Tuesday 28 August 2012

Windows Azure Queues–The Complete Works

 

My last post had concentrated on Service Bus Queues, I do get a lot of questions from the customer when to use Azure Queues vs. Service Bus Queues. This post I try to establish the decision which help one make better choices between the two.

Digging deeper into Azure Queues: Windows Azure Queue the expectation is it will be lower cost alternative to the Service Bus Queue’s. In principle Windows Azure Queue going ahead referred to as WAQ

  • Are asynchronous reliable delivery messaging construct.
  • Highly available , durable and performance efficient. The performance numbers to which the WAQ can manage is area of some research.
  • Ideally they are process At Least Once.
  • REST based interface support.
  • WAQ doesn’t have a limit on the number of messages stored in queue.
  • TTL for WAQ is 1 week , post that they will be garbage collected.
  • Meta data support in form name value pair exists
  • Maximum message size is 64KB
  • Message inside WAQ can be put in binary when read back it comes as XML
  • No guaranty on sequencing of the message
  • No support for duplicate messages identification.
  • Parameters of WAQ include
    • MessageID: GUID
    • Visibility Timeout: Default is 30 seconds maximum is 2 hours, Ideally use for read and process and then issue a delete.
    • PopReceipt:  On reading the queue there is visibility timeout associated with it, the receiver reads the messages tries to complete some processing and then may decide to issue a delete. The message which is read has a PopReceipt associated with it.  PopReceipt is used while issuing a delete it goes with the MessageId.

      PopReceipt, is

      • Property of CloudQueueMessage
      • Set every time a message is popped from the queue (GetMessage or GetMessages)
      • Used to identify the last consumer to pop the message
      • A valid pop receipt is required to delete a message
      • An exception is thrown if an invalid pop receipt is passed
      • PopReceipt is used in conjuction with the message id to issue a Delete of a message , for which a visibility timeout is set. We have the following scenarios

        A Delete is issued within the visibility timeout the Delete the message is deleted from the queue, the assumption here is the message has been read and processing required has been done term it the happy path.

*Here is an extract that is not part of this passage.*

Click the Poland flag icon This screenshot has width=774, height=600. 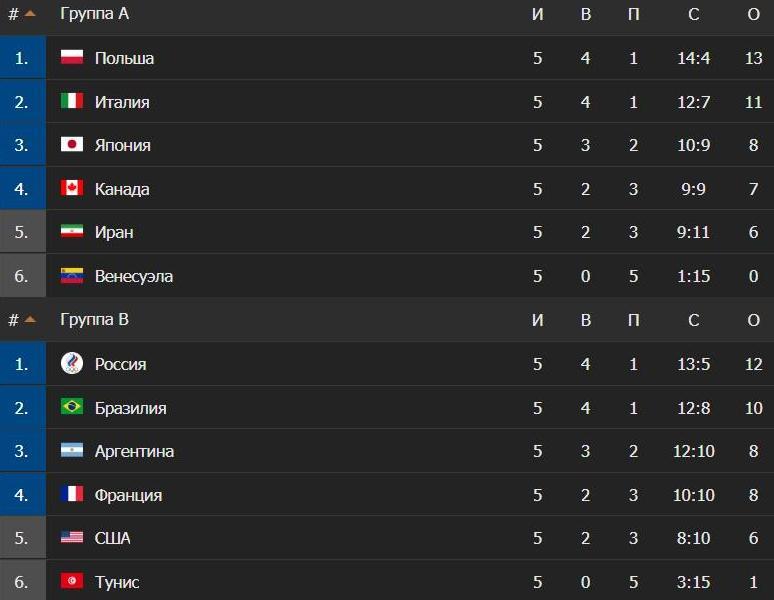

        A Delete is issued post expiry of the visibility time, this assumed to be exception flow “ ex: the receiver process has crashed” and message is available in queue for re-processing. This failure recovery process rarely happens, and it is there for your protection. But it can lead to a message being picked up more than once. Each message has a property, DequeueCount, that tells you how many times this message has been picked up for processing. For example above, when receiver A first received the message, the dequeuecount would be 0. When receiver B picked up the message, after server A’s tardiness, the dequeuecount would be 1. This becomes a strategy to detect problem or poison message and route it to a log,repair and resubmit process.

      • Poison message is a message that is somehow continually failing to be processed correctly. This is usually caused by some data in the contents that causes the processing code to fail. Since the processing fails, the messages timeout expires and it reappears on the queue. The repair and resubmit process is sometimes a queue that is managed by a system management software. There is a need to check for and set a threshold for this dequeuecount for messages.
    • MessageTTL : This specifies the time-to-live interval for the message, in seconds. The maximum time-to-live allowed is 7 days. If this parameter is omitted, the default time-to-live is 7 days. If a message is not deleted from a queue within its time-to-live, then it will be garbage collected and deleted by the storage sytem.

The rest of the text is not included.